Multi-tenant platform for serving AI agents with PydanticAI
Project description
PydanticAI Multi-Tenant Agent Platform
A production-ready platform for serving AI agents to multiple tenants with PydanticAI.
Who This Is For
Agencies and developers who build AI agents for clients.
You deploy one platform. Each client gets an API key. They call your agents via REST or SDK. You track usage and bill them.
Clients can: Chat with agents you've granted them. Continue conversations. See their usage.
Clients cannot: Create agents. Modify agents. See other tenants.
For Tenants
Tenants receive an API key from the platform admin.

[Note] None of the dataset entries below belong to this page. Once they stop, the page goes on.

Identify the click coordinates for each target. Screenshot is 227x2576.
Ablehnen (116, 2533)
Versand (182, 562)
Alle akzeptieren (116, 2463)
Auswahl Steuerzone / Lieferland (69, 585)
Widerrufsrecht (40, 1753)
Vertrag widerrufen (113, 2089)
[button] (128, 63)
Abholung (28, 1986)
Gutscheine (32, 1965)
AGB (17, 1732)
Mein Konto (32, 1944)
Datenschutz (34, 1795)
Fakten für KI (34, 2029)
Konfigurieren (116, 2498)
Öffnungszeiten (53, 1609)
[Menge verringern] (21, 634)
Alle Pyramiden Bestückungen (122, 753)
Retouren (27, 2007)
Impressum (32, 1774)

pip install pydanticai-platform-client
from pydanticai_platform_client import PlatformClient
async with PlatformClient("https://platform.example.com", "pk_...") as client:
response = await client.chat("Hello")
print(response.text)
Full SDK docs: sdk/README.md
What This Is
This is a multi-tenant platform for serving AI agents. Deploy your agents once, then grant access to different clients/tenants via API keys.
Platform features:
- Multi-tenant architecture with isolated API keys
- Agent access control per tenant
- Conversation persistence per tenant
- Usage tracking and cost monitoring
- API key rotation
- Rate limiting per tenant
Infrastructure:
- FastAPI app with auth middleware, rate limiting, health checks
- Conversation persistence (Postgres/Supabase)

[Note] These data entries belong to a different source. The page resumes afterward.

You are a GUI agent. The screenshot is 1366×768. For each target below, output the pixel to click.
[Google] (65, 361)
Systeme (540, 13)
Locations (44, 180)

- Type-safe dependency injection
- Mock implementations for testing
- CLI for serving and chatting
You provide:
- Your agent(s) with domain-specific instructions
- Your tools for your use case
- Your output models
Quick Start
from pydantic_ai import Agent
from pydanticai_multiagent import BaseDeps, create_mock_base_deps
# 1. Define your agent
my_agent: Agent[BaseDeps, str] = Agent(
"openai:gpt-4o",
deps_type=BaseDeps,
instructions="You are a helpful assistant for my specific domain...",
)
# 2. Run with mock deps (for development)
deps = create_mock_base_deps()
result = await my_agent.run("Hello!", deps=deps)
print(result.output)
Project Structure
src/pydanticai_multiagent/
├── dependencies/ # BaseDeps, SearchDeps, AuthDeps + mocks
├── tools/ # Reusable tools (search, data, external APIs)
├── services/ # Conversation, usage tracking
├── api/ # FastAPI app with middleware
├── db/ # Database pool + migrations
└── cli/ # Command-line interface
examples/
├── starter/ # Simple examples to learn the patterns
├── multi_agent/ # Full router + specialist agents example
└── johnpye/ # Real-world domain-specific example
Dependency Injection
Three levels of typed dependencies:
from pydanticai_multiagent import BaseDeps, SearchDeps, AuthDeps
# BaseDeps: Core infrastructure
# - http_client, db, cache, user_id
# SearchDeps(BaseDeps): Adds search capabilities
# - vector_store, search_api_key, domain_toolset
# AuthDeps(BaseDeps): Adds auth context
# - user_roles, permissions
Convert between them when delegating:
# Your agent uses SearchDeps, sub-agent only needs BaseDeps
result = await sub_agent.run(query, deps=ctx.deps.to_base_deps())
Adding Tools
from pydantic_ai import RunContext
from pydantic_ai.toolsets import FunctionToolset
from pydanticai_multiagent import BaseDeps
my_toolset: FunctionToolset[BaseDeps] = FunctionToolset()
@my_toolset.tool
async def my_tool(ctx: RunContext[BaseDeps], query: str) -> str:
"""Do something useful."""
# Access deps via ctx.deps.db, ctx.deps.http_client, etc.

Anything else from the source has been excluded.